### What you need to do
Copy out every one of the rows below word for word, and leave the pictures out.

%%

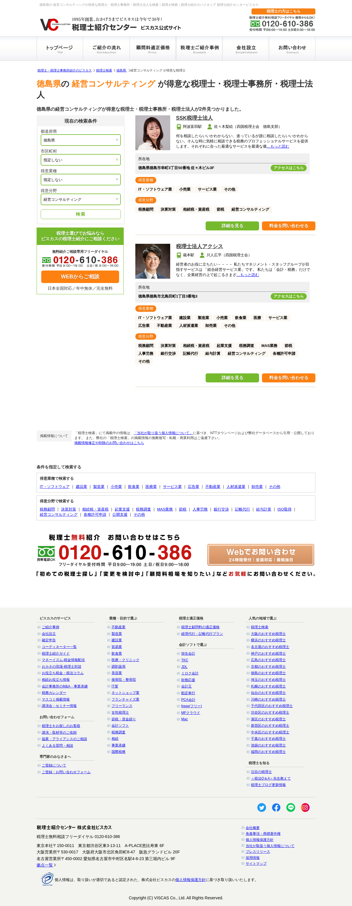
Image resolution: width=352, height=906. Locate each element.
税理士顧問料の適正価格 (200, 627)
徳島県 (121, 70)
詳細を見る (232, 225)
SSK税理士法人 (194, 118)
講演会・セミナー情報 (59, 706)
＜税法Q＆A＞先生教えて (271, 778)
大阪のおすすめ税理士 (268, 634)
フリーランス (122, 706)
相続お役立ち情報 (56, 680)
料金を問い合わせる (288, 225)
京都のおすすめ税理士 (268, 667)
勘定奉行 (188, 693)
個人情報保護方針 (260, 840)
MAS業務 (165, 509)
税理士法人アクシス (199, 246)
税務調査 (143, 509)
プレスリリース (258, 852)
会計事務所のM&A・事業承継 (65, 686)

%%

### Result of the task
Image resolution: width=352, height=906. Locate each element.
税理士顧問料の適正価格 (200, 627)
徳島県 (121, 70)
詳細を見る (232, 225)
SSK税理士法人 (194, 118)
講演会・セミナー情報 (59, 706)
＜税法Q＆A＞先生教えて (271, 778)
大阪のおすすめ税理士 (268, 634)
フリーランス (122, 706)
相続お役立ち情報 (56, 680)
料金を問い合わせる (288, 225)
京都のおすすめ税理士 (268, 667)
勘定奉行 (188, 693)
個人情報保護方針 (260, 840)
MAS業務 (165, 509)
税理士法人アクシス (199, 246)
税務調査 (143, 509)
プレスリリース (258, 852)
会計事務所のM&A・事業承継 (65, 686)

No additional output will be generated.